Over the years, the rich history of Seattle’s music scene and the growth of grunge led to the “Emerald City” becoming a haven for live music events and prompting the opening of other venues. From intimate nightclubs and lounges to large arenas, people could take in the city’s finest on any given weekend and at various music festivals.
So, what’s changed? Why is there concern now that live music might be dying in Seattle?
The Tech Revolution
Home to technology giants such as Microsoft and Amazon, the influx of tech workers to the city have been blamed for helping to dampen (no pun intended) the live music scene in the city. It is felt that these high-income earners are mostly tied to their desk jobs and are not as interested in going out to live shows, even though they can afford to.

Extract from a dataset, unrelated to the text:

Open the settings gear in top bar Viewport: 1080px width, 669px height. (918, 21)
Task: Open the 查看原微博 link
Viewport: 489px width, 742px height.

According to Guy Keltner, a musician and co-founder of a record company who moved from Seattle to Brooklyn in 2015, “There are a lot of people who just want to do that job all day, sit on their computer and then they go home and watch Netflix, and they don’t really get out of that bubble. They might go hiking on Saturday. That’s their lives. And people wonder why we’re moving. Because no one wants to go to our shows. No one wants to go to a show anymore.”
Keltner was one of several musicians who were interviewed in an article by Radio Talkshow Host and Writer, Rachel Belle at MyNorthwest.com, which explored whether tech culture was killing Seattle’s music and art scene.
Higher cost of living
Another possible culprit that is being blamed for the alleged demise of Seattle’s live music scene is the higher cost of living, which is also partly related to the growth of tech companies. More tech workers coming from other parts of the U.S. and from other countries has seen increased costs for housing, food, and other commodities, as the new residents have more spending power and are able to pay more for rents and mortgages.
Unfortunately, this has resulted in the migration of grassroots Seattle residents, who have become unable to afford the new way of life. In addition, it has also resulted in musicians not being able to carry on, as well as higher ticket prices for music festivals held in Seattle. As pointed out by the writer of an article which looked at whether free music festivals were dying in Seattle, prices for some of these events were steep, starting at a low of $250 for just admission.
Changes in music
The growth of Spotify and other music streaming apps has changed the way how people consume music, no doubt. Back in the days of grunge, most people discovered new bands by going out to live events. Moreover, getting a hold of cassettes and CDs was much harder and cost more back then.
Today, many young music listeners can simply turn on their smartphones or laptops and get on YouTube or Spotify, diminishing the need to go out to live events. Furthermore, songwriters and artists, who want to make music with professional recording studios, are finding it increasingly difficult to get hold of qualified musicians and producers to collaborate with as they move away. This, however, is not unique to the rainy city.
The live music scene is still alive and kicking in Seattle based on the number of events that are still being held. However, the concern about the decline in numbers, especially of patrons, is still a cause for concern.